What the task asks: Emit all the data exactly as provided.

Data under study:
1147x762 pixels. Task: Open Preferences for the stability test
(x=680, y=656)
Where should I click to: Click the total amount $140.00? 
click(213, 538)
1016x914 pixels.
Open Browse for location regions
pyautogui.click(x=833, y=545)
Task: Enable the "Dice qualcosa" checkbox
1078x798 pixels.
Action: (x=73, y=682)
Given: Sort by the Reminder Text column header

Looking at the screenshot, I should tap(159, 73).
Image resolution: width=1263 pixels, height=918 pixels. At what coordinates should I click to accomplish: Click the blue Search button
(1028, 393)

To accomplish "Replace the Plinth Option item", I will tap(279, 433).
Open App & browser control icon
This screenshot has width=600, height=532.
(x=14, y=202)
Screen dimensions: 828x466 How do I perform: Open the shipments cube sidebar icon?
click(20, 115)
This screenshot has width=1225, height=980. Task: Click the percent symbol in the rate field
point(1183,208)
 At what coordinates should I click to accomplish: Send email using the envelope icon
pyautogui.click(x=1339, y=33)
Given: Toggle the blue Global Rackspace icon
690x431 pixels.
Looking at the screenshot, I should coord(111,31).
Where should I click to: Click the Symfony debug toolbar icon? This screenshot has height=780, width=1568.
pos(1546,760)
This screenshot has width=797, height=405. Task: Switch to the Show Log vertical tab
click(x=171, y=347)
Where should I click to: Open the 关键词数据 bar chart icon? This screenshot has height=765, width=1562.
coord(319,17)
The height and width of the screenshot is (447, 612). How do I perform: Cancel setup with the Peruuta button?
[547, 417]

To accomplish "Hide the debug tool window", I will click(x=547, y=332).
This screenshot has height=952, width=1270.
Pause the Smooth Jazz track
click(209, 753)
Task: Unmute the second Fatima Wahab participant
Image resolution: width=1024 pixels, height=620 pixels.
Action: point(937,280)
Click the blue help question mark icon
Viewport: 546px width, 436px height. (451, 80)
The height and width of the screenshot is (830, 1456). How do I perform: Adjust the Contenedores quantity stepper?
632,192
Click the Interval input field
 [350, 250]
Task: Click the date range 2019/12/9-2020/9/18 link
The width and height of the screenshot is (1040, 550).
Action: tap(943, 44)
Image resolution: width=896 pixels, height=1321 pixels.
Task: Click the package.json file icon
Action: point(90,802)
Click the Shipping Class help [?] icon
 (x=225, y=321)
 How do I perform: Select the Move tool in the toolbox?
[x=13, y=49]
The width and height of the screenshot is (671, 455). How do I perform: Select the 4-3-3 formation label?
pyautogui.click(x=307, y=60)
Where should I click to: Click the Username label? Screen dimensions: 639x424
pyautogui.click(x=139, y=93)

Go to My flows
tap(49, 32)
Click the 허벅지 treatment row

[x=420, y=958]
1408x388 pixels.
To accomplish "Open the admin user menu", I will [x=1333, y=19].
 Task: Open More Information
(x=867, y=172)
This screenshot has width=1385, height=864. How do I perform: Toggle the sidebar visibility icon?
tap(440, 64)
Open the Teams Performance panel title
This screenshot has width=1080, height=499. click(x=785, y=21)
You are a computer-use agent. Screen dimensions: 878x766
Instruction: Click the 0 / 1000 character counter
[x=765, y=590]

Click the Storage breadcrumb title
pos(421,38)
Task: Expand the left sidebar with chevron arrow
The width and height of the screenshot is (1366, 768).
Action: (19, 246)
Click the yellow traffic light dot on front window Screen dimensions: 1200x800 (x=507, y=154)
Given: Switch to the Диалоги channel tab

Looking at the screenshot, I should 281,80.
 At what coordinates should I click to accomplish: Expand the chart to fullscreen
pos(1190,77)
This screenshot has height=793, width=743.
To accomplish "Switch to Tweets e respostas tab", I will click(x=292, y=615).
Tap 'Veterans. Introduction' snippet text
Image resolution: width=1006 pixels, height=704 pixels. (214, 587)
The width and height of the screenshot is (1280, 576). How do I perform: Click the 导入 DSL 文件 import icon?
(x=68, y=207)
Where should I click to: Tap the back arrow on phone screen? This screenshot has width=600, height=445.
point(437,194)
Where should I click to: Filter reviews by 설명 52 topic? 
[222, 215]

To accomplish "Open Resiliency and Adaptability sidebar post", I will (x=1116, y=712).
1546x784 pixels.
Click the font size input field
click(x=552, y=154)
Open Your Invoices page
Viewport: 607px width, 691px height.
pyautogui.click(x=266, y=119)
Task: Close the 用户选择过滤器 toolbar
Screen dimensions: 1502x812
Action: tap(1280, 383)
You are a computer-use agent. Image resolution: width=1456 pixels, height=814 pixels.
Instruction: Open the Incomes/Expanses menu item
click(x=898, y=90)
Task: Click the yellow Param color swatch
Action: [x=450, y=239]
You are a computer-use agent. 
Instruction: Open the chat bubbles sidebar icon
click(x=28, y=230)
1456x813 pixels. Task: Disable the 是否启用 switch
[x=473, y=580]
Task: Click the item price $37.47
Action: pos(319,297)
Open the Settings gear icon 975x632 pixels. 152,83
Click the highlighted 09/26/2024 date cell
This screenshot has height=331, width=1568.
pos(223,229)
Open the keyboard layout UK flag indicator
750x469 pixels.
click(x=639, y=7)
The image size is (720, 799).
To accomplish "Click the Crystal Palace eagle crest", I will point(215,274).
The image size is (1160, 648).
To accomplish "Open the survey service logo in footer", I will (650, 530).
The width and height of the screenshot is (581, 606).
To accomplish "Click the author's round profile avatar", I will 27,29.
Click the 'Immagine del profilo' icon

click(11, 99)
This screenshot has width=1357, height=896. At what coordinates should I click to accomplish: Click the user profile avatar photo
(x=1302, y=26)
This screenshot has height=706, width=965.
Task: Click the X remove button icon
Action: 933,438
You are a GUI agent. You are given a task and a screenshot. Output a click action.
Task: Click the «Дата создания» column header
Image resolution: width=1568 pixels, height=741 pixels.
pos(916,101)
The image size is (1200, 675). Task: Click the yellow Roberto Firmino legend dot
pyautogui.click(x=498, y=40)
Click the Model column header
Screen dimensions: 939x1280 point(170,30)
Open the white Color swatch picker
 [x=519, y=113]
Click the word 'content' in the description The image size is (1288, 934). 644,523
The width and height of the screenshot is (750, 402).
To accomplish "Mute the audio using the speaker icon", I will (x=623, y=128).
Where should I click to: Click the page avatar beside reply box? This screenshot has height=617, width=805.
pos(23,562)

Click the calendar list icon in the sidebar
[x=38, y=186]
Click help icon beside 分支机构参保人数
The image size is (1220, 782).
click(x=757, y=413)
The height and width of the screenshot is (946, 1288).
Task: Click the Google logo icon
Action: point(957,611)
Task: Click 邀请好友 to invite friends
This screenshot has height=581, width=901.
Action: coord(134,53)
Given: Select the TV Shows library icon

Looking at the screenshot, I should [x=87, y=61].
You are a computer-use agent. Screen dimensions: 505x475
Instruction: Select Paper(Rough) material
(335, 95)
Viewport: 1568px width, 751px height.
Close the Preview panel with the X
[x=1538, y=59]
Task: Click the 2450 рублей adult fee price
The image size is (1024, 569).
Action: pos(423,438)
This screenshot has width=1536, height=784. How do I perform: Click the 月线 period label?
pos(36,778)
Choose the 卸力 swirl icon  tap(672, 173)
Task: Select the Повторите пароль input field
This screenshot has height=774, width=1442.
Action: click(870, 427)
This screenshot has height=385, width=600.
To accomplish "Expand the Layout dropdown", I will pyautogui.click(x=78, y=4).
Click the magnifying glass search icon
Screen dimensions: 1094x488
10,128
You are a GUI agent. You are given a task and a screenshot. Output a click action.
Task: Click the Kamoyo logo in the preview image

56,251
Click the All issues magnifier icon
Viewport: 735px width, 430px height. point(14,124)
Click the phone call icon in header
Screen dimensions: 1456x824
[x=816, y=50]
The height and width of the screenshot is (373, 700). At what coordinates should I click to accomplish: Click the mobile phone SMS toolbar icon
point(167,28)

Expected answer:
1147x762 pixels. Task: Open Preferences for the stability test
(x=680, y=656)
Where should I click to: Click the total amount $140.00? 
click(213, 538)
1016x914 pixels.
Open Browse for location regions
pyautogui.click(x=833, y=545)
Task: Enable the "Dice qualcosa" checkbox
1078x798 pixels.
Action: (x=73, y=682)
Given: Sort by the Reminder Text column header

Looking at the screenshot, I should tap(159, 73).
Image resolution: width=1263 pixels, height=918 pixels. At what coordinates should I click to accomplish: Click the blue Search button
(1028, 393)

To accomplish "Replace the Plinth Option item", I will tap(279, 433).
Open App & browser control icon
This screenshot has width=600, height=532.
(x=14, y=202)
Screen dimensions: 828x466 How do I perform: Open the shipments cube sidebar icon?
click(20, 115)
This screenshot has width=1225, height=980. Task: Click the percent symbol in the rate field
point(1183,208)
 At what coordinates should I click to accomplish: Send email using the envelope icon
pyautogui.click(x=1339, y=33)
Given: Toggle the blue Global Rackspace icon
690x431 pixels.
Looking at the screenshot, I should coord(111,31).
Where should I click to: Click the Symfony debug toolbar icon? This screenshot has height=780, width=1568.
pos(1546,760)
This screenshot has width=797, height=405. Task: Switch to the Show Log vertical tab
click(x=171, y=347)
Where should I click to: Open the 关键词数据 bar chart icon? This screenshot has height=765, width=1562.
coord(319,17)
The height and width of the screenshot is (447, 612). How do I perform: Cancel setup with the Peruuta button?
[547, 417]

To accomplish "Hide the debug tool window", I will click(x=547, y=332).
This screenshot has height=952, width=1270.
Pause the Smooth Jazz track
click(209, 753)
Task: Unmute the second Fatima Wahab participant
Image resolution: width=1024 pixels, height=620 pixels.
Action: point(937,280)
Click the blue help question mark icon
Viewport: 546px width, 436px height. (451, 80)
The height and width of the screenshot is (830, 1456). How do I perform: Adjust the Contenedores quantity stepper?
632,192
Click the Interval input field
 [350, 250]
Task: Click the date range 2019/12/9-2020/9/18 link
The width and height of the screenshot is (1040, 550).
Action: tap(943, 44)
Image resolution: width=896 pixels, height=1321 pixels.
Task: Click the package.json file icon
Action: point(90,802)
Click the Shipping Class help [?] icon
 (x=225, y=321)
 How do I perform: Select the Move tool in the toolbox?
[x=13, y=49]
The width and height of the screenshot is (671, 455). How do I perform: Select the 4-3-3 formation label?
pyautogui.click(x=307, y=60)
Where should I click to: Click the Username label? Screen dimensions: 639x424
pyautogui.click(x=139, y=93)

Go to My flows
tap(49, 32)
Click the 허벅지 treatment row

[x=420, y=958]
1408x388 pixels.
To accomplish "Open the admin user menu", I will [x=1333, y=19].
 Task: Open More Information
(x=867, y=172)
This screenshot has width=1385, height=864. How do I perform: Toggle the sidebar visibility icon?
tap(440, 64)
Open the Teams Performance panel title
This screenshot has width=1080, height=499. click(x=785, y=21)
You are a computer-use agent. Screen dimensions: 878x766
Instruction: Click the 0 / 1000 character counter
[x=765, y=590]

Click the Storage breadcrumb title
pos(421,38)
Task: Expand the left sidebar with chevron arrow
The width and height of the screenshot is (1366, 768).
Action: (19, 246)
Click the yellow traffic light dot on front window Screen dimensions: 1200x800 (x=507, y=154)
Given: Switch to the Диалоги channel tab

Looking at the screenshot, I should 281,80.
 At what coordinates should I click to accomplish: Expand the chart to fullscreen
pos(1190,77)
This screenshot has height=793, width=743.
To accomplish "Switch to Tweets e respostas tab", I will click(x=292, y=615).
Tap 'Veterans. Introduction' snippet text
Image resolution: width=1006 pixels, height=704 pixels. (214, 587)
The width and height of the screenshot is (1280, 576). How do I perform: Click the 导入 DSL 文件 import icon?
(x=68, y=207)
Where should I click to: Tap the back arrow on phone screen? This screenshot has width=600, height=445.
point(437,194)
Where should I click to: Filter reviews by 설명 52 topic? 
[222, 215]

To accomplish "Open Resiliency and Adaptability sidebar post", I will (x=1116, y=712).
1546x784 pixels.
Click the font size input field
click(x=552, y=154)
Open Your Invoices page
Viewport: 607px width, 691px height.
pyautogui.click(x=266, y=119)
Task: Close the 用户选择过滤器 toolbar
Screen dimensions: 1502x812
Action: tap(1280, 383)
You are a computer-use agent. Image resolution: width=1456 pixels, height=814 pixels.
Instruction: Open the Incomes/Expanses menu item
click(x=898, y=90)
Task: Click the yellow Param color swatch
Action: [x=450, y=239]
You are a computer-use agent. 
Instruction: Open the chat bubbles sidebar icon
click(x=28, y=230)
1456x813 pixels. Task: Disable the 是否启用 switch
[x=473, y=580]
Task: Click the item price $37.47
Action: pos(319,297)
Open the Settings gear icon 975x632 pixels. 152,83
Click the highlighted 09/26/2024 date cell
This screenshot has height=331, width=1568.
pos(223,229)
Open the keyboard layout UK flag indicator
750x469 pixels.
click(x=639, y=7)
The image size is (720, 799).
To accomplish "Click the Crystal Palace eagle crest", I will point(215,274).
The image size is (1160, 648).
To accomplish "Open the survey service logo in footer", I will (650, 530).
The width and height of the screenshot is (581, 606).
To accomplish "Click the author's round profile avatar", I will 27,29.
Click the 'Immagine del profilo' icon

click(11, 99)
This screenshot has width=1357, height=896. At what coordinates should I click to accomplish: Click the user profile avatar photo
(x=1302, y=26)
This screenshot has height=706, width=965.
Task: Click the X remove button icon
Action: 933,438
You are a GUI agent. You are given a task and a screenshot. Output a click action.
Task: Click the «Дата создания» column header
Image resolution: width=1568 pixels, height=741 pixels.
pos(916,101)
The image size is (1200, 675). Task: Click the yellow Roberto Firmino legend dot
pyautogui.click(x=498, y=40)
Click the Model column header
Screen dimensions: 939x1280 point(170,30)
Open the white Color swatch picker
 [x=519, y=113]
Click the word 'content' in the description The image size is (1288, 934). 644,523
The width and height of the screenshot is (750, 402).
To accomplish "Mute the audio using the speaker icon", I will (x=623, y=128).
Where should I click to: Click the page avatar beside reply box? This screenshot has height=617, width=805.
pos(23,562)

Click the calendar list icon in the sidebar
[x=38, y=186]
Click help icon beside 分支机构参保人数
The image size is (1220, 782).
click(x=757, y=413)
The height and width of the screenshot is (946, 1288).
Task: Click the Google logo icon
Action: point(957,611)
Task: Click 邀请好友 to invite friends
This screenshot has height=581, width=901.
Action: coord(134,53)
Given: Select the TV Shows library icon

Looking at the screenshot, I should [x=87, y=61].
You are a computer-use agent. Screen dimensions: 505x475
Instruction: Select Paper(Rough) material
(335, 95)
Viewport: 1568px width, 751px height.
Close the Preview panel with the X
[x=1538, y=59]
Task: Click the 2450 рублей adult fee price
The image size is (1024, 569).
Action: pos(423,438)
This screenshot has width=1536, height=784. How do I perform: Click the 月线 period label?
pos(36,778)
Choose the 卸力 swirl icon  tap(672, 173)
Task: Select the Повторите пароль input field
This screenshot has height=774, width=1442.
Action: click(870, 427)
This screenshot has height=385, width=600.
To accomplish "Expand the Layout dropdown", I will pyautogui.click(x=78, y=4).
Click the magnifying glass search icon
Screen dimensions: 1094x488
10,128
You are a GUI agent. You are given a task and a screenshot. Output a click action.
Task: Click the Kamoyo logo in the preview image

56,251
Click the All issues magnifier icon
Viewport: 735px width, 430px height. point(14,124)
Click the phone call icon in header
Screen dimensions: 1456x824
[x=816, y=50]
The height and width of the screenshot is (373, 700). At what coordinates should I click to accomplish: Click the mobile phone SMS toolbar icon
point(167,28)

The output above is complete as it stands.